[Collection entries]
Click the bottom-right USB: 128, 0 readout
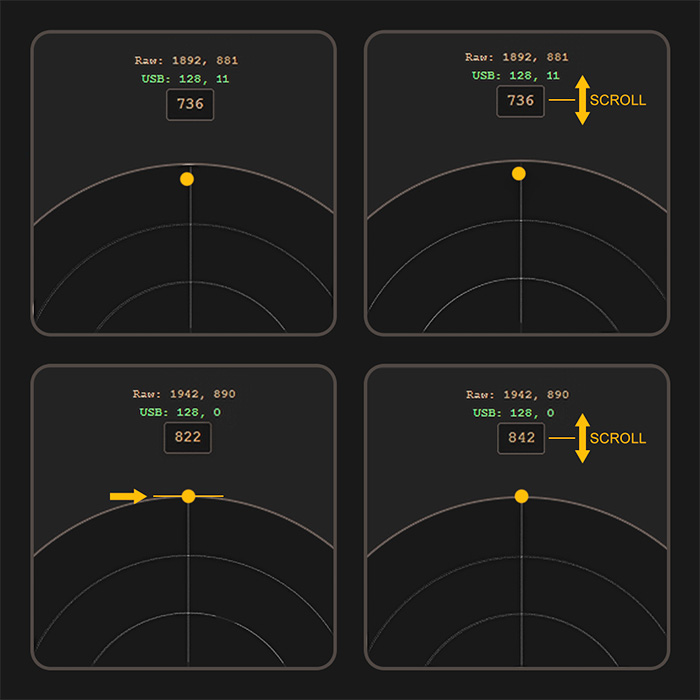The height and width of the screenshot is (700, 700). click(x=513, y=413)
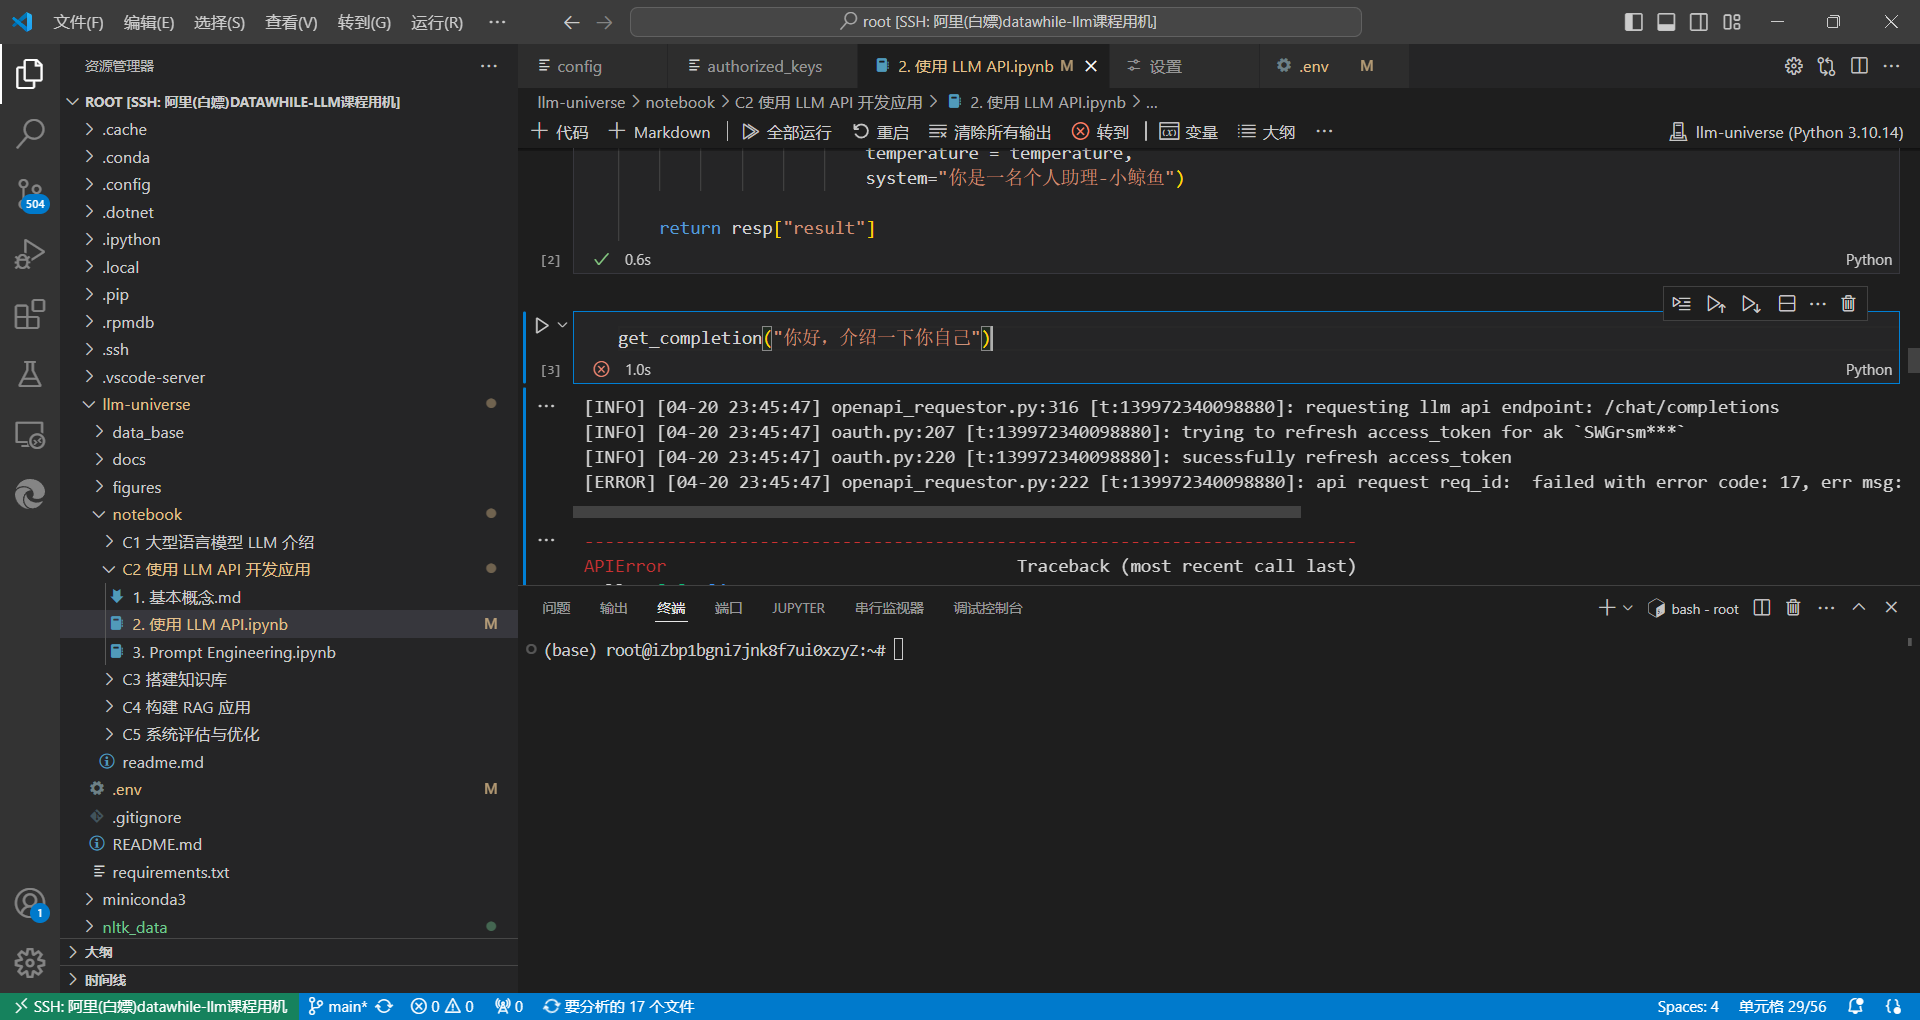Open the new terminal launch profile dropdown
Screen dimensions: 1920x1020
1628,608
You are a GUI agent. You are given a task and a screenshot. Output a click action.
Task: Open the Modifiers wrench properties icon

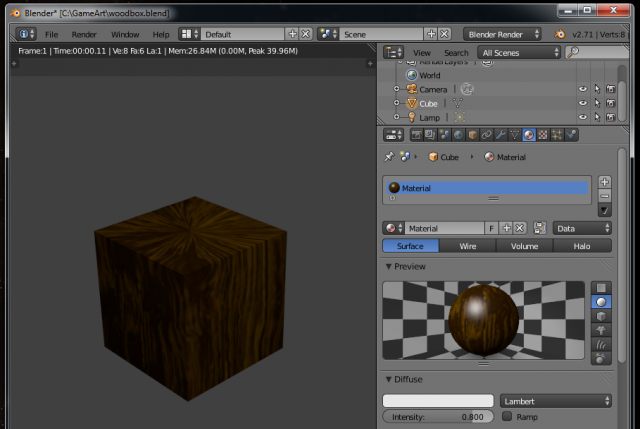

TASK PROMPT - Write out every line of the records above word for word, omitting the pictures.

ANSWER IN FULL -
Click the bottom-right USB: 128, 0 readout
The height and width of the screenshot is (700, 700). click(x=513, y=413)
Open the new terminal launch profile dropdown
Screen dimensions: 1920x1020
1628,608
You are a GUI agent. You are given a task and a screenshot. Output a click action.
Task: Open the Modifiers wrench properties icon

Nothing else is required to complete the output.